Paul makes it abundantly clear that those of us who are in Jesus are not under the law, so I feel confident I am not under the law. And yet here, Jesus seems to be passionately upholding the continuing importance of teaching and following the law, at least until “everything has been accomplished” and “heaven and earth disappear.” I find myself wondering if he means his followers should obey the law until his death on the cross, when he declares his work to be finished. But heaven and earth did not pass away at that time, so that doesn’t quite work. I wonder if ethinic Jews, to whom the law was originally given, should follow the law even if they are in Christ, but gentiles who are in Christ should not.
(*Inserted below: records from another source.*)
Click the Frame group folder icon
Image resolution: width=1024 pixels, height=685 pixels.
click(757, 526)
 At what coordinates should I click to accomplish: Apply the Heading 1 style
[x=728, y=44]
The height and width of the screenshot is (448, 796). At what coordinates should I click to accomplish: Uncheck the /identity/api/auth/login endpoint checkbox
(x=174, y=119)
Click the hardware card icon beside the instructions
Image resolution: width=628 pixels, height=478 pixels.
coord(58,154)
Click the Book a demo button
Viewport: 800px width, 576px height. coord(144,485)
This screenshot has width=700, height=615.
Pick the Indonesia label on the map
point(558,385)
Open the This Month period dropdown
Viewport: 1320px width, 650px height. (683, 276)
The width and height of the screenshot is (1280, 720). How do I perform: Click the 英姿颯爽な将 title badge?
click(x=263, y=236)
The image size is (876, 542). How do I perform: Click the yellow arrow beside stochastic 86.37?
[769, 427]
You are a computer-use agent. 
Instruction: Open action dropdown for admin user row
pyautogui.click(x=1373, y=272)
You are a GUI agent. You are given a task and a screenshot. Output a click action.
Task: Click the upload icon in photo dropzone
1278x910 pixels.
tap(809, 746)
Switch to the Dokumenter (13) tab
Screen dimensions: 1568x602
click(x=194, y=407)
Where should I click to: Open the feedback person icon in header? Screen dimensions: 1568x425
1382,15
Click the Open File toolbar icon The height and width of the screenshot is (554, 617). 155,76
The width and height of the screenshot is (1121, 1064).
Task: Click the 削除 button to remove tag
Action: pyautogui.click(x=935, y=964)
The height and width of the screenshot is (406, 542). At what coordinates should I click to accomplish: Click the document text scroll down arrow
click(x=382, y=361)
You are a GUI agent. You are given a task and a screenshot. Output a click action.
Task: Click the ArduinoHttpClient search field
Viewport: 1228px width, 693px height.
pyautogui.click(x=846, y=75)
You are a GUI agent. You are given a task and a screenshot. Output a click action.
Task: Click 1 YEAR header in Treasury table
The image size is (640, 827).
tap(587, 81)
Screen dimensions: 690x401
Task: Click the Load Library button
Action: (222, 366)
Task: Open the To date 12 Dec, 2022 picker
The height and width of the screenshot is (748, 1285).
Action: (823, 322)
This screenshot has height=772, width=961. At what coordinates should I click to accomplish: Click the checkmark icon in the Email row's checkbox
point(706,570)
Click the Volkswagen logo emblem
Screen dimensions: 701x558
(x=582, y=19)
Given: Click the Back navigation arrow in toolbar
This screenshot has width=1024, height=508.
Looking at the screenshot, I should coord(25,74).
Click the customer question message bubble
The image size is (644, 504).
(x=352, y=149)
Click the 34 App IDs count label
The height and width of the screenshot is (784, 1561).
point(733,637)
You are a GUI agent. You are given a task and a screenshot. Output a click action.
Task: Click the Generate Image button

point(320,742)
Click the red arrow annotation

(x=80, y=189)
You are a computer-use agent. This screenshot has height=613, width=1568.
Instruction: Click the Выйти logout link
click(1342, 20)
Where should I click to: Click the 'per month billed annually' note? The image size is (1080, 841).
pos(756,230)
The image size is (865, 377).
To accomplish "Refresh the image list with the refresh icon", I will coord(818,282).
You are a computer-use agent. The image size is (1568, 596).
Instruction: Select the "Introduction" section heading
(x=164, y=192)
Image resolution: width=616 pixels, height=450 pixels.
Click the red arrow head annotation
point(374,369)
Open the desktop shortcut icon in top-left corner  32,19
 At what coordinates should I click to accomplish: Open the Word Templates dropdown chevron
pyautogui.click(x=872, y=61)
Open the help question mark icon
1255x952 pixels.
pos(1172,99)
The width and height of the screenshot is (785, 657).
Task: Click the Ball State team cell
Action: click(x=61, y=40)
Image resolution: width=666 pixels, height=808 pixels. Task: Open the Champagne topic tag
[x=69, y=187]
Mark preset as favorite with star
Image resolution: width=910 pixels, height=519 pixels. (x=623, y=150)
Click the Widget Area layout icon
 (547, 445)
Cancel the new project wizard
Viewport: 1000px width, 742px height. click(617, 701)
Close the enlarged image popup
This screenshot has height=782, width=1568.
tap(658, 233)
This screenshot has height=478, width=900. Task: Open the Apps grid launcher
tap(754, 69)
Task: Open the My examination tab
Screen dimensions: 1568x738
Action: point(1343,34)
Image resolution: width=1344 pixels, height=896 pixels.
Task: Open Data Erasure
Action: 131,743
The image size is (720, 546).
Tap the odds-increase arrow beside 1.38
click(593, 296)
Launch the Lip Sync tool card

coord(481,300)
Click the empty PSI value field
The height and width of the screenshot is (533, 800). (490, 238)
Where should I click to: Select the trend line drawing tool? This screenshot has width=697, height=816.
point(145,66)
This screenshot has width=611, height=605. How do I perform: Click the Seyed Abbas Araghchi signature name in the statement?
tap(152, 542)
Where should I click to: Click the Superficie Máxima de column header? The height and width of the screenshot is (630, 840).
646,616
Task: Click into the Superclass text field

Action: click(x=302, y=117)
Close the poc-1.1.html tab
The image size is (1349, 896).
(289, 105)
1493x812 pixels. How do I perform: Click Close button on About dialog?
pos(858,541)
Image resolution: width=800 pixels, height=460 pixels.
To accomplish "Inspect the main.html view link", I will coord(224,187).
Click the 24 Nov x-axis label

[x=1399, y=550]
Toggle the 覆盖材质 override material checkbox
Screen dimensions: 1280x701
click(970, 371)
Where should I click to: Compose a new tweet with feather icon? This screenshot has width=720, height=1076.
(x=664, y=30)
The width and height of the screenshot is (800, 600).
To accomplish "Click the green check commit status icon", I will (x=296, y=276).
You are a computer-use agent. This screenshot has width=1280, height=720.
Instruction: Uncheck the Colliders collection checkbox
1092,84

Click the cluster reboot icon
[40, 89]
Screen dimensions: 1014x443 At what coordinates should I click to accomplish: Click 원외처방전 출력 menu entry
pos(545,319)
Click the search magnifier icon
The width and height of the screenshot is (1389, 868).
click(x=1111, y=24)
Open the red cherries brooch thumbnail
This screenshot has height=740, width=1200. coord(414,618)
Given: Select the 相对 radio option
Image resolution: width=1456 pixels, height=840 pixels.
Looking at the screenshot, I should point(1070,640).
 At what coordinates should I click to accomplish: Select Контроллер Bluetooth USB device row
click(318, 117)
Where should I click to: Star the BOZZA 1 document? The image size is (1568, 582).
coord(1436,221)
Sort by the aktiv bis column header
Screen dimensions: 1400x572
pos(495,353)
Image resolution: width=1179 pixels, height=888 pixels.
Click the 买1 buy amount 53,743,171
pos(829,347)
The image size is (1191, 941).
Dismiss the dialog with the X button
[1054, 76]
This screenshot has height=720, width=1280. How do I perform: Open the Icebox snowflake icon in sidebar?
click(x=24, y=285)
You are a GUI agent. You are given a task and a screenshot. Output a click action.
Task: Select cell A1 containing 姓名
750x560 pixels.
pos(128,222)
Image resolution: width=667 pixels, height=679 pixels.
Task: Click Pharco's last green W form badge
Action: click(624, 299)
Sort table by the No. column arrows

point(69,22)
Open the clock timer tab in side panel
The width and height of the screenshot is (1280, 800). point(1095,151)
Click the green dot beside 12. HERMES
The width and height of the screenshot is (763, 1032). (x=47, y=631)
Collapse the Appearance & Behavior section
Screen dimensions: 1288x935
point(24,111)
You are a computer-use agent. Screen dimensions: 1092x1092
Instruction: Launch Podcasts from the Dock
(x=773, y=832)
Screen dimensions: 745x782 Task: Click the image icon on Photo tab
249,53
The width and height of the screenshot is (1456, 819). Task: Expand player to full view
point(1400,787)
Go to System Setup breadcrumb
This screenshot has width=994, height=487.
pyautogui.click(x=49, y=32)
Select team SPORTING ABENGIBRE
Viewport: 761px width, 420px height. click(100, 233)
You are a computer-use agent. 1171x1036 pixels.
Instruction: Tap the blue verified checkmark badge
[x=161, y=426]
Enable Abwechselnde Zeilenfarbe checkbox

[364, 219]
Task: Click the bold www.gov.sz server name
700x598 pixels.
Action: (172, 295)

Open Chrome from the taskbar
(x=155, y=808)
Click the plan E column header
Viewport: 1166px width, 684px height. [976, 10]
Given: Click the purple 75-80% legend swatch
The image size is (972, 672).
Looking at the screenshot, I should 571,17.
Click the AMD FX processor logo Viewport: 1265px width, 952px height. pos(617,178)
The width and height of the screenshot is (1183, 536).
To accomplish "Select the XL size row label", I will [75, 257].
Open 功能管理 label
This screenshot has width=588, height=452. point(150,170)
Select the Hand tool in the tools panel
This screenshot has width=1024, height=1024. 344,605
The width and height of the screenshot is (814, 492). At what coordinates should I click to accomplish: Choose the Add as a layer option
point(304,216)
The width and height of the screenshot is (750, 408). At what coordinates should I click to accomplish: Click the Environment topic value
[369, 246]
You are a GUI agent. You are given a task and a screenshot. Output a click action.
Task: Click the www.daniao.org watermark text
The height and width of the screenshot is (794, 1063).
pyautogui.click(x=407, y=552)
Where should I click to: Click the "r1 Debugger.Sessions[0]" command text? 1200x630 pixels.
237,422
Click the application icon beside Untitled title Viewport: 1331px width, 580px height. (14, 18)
But this doesn’t seem like real freedom for everyone. Nor does it seem consistent with the oneness the body of Christ has been called to. 

I find that it is important not to be threatened by things I don’t understand but to wrestle with them from a place of wonder, trust, and desire to obey. There’s a lot here I don’t understand. But there’s also a lot I do understand. I understand that Jesus is saying he didn’t come to reject the law as a bad thing but to bring the good work that the law was designed to do to completion. I understand that Jesus is saying he came to fulfill all that was promised by the prophets. And I understand that I need a righteousness that is greater than the righteousness of people who spent their whole lives pursuing righteousness. The Pharisees and teachers of the law often get a bad rap in Christian sermons and reflections. But it’s important to note that, despite their flaws, these were the people who, in Jesus’ day, were at least trying to pursue obedience to God as the centerpiece of their lives. They were getting a lot wrong. But they were trying to pursue God, and they were very serious and passionate about it. And yet Jesus tells us their righteousness was not enough. This leaves me with a choice between trying to be even more righteous than the Pharisees on my own, a plan certain to fail, or to depend entirely on the righteousness of Jesus. 

Whenever I struggle to understand the scriptures, I find myself falling back to this same place. At the end of the day, I need Jesus. I need his life, his love, his forgiveness, his righteousness, and his Spirit. Because on my own, I have nothing. If we understand nothing else, let’s hang onto Jesus and our total dependence on him. Because at the end of the day, this is all we can do and all we truly need. 

If you’d like, pray this prayer with me:

Lord Jesus, my ability to understand even the simplest things is so small. My attempts at righteousness are hopelessly inadequate. I need you desperately. Come and rescue me. Come be with me and give me your love and your grace. You are my only hope. I put my trust in you today and always, knowing that you alone are faithful and that you will be with me to the end and take me home with you.